Incontriamo ogni giorno welfare manager e responsabili del personale, riflessioni e aneddoti non si contano. L’età media di chi lavora in azienda sta aumentando, oggi i dipendenti hanno in media 48 anni, è chiaro che è un’età in cui mi preoccupo meno dell’asilo nido e più dei miei genitori anziani. Le statistiche dicono che il 17% della popolazione aziendale usufruisce di permessi per la legge 104, con 8-10 giorni di assenza l’anno. I dipendenti caregiver sono il 12% nelle aziende con lavoratori giovani e il 25% nelle aziende con dipendenti attorno ai 45 anni: numeri elevati. Spesso non è un genitore ma uno zio o un nonno, un figlio, un marito, le casistiche sono diversissime. I welfare manager raccontano di persone costrette a prendere permessi solo per capire come orientarsi, con la sensazione di solitudine che porta a casi molto difficili da gestire con gli strumenti delle risorse umane: loro d’altra parte hanno poche leve – orari flessibili e permessi – faticano a dire come aiutare. Il dato di fatto è che già oggi il 25% dei lavoratori caregiver – spesso la donna – lascia lavoro. Impatta molto più della nascita del figlio, perché il figlio necessita di assistenza per un tempo limitato, la non autosufficienza invece è senza scadenza.

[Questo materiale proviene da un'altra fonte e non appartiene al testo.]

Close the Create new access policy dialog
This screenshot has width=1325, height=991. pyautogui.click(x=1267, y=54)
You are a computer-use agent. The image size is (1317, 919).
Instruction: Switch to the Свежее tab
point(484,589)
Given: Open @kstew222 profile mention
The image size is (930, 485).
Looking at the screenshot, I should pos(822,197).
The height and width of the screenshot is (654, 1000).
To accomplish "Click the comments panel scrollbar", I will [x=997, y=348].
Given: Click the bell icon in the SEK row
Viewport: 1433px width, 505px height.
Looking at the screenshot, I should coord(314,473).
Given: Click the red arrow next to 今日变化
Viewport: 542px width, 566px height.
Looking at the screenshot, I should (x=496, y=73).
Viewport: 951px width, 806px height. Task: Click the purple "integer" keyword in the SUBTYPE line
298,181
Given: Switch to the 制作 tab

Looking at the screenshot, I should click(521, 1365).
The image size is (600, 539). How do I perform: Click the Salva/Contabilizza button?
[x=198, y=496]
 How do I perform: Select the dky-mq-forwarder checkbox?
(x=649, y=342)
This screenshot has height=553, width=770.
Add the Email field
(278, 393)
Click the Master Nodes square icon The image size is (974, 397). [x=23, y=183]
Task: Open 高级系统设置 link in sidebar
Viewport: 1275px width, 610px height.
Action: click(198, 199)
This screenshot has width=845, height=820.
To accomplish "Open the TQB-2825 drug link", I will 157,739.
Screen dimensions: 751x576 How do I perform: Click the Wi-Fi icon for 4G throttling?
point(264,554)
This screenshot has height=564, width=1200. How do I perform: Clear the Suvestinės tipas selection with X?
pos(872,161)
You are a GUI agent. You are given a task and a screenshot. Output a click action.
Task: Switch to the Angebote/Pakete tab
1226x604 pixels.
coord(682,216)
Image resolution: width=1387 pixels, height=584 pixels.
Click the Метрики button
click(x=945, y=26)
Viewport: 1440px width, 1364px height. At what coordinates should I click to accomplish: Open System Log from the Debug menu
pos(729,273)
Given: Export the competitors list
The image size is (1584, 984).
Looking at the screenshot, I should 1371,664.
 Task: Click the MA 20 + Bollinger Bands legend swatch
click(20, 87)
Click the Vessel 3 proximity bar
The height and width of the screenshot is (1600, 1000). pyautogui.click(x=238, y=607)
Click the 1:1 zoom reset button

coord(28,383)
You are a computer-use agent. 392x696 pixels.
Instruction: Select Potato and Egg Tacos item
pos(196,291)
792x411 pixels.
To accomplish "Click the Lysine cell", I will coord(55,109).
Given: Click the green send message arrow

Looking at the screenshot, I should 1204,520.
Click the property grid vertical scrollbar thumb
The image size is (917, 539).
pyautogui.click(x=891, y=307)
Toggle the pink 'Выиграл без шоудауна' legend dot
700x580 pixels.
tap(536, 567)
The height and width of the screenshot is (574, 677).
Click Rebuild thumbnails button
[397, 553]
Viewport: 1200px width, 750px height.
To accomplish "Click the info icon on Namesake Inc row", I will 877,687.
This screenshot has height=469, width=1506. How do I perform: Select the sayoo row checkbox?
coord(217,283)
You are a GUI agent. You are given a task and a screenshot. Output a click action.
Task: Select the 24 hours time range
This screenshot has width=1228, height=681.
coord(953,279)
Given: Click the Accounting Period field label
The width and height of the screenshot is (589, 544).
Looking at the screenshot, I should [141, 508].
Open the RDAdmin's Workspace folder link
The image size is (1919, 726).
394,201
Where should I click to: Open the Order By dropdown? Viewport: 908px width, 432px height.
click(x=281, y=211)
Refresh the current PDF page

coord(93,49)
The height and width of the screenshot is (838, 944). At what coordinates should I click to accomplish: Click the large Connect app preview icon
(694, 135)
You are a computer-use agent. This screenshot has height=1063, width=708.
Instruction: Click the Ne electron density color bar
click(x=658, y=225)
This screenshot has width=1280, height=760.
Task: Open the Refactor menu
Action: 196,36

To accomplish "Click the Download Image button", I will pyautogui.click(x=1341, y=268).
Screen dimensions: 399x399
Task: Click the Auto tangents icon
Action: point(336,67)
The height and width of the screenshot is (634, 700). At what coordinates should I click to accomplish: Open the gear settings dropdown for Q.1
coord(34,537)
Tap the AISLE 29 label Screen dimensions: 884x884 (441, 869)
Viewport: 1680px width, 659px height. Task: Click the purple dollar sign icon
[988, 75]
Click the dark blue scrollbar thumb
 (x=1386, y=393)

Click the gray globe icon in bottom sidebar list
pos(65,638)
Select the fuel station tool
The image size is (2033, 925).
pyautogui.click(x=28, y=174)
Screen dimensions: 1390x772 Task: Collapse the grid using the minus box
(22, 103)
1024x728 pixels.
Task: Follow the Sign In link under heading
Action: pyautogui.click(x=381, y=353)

Si parla molto di flexible benefits…
Il nostro approccio è diverso e ci tengo molto a sottolineare questa diversità. Con i flexible benefits si dà budget uguale a tutti, ripartendo le risorse allo stesso modo fra chi ha bisogno e chi no. Noi interveniamo con un servizio là dove c’è un bisogno: magari il bisogno riguarda solo il 2% dei dipendenti. Il nostro approccio non è quello di distribuire una torta a tutti, facendone fette uguali per tutti in fette ma di andare a supporto di chi ha bisogno. I flexible benefits sono solo uno dei tanti modi di approcciare il welfare, non l'unico. Il nostro approccio è diverso, anche da un punto di vista etico: noi canalizziamo le risorse nella costruzione di una struttura di servizi per chi ha bisogno quando ne ha bisogno. Se poi essa si potrà alimentare anche con i premi bene, ma come elemento aggiuntivo.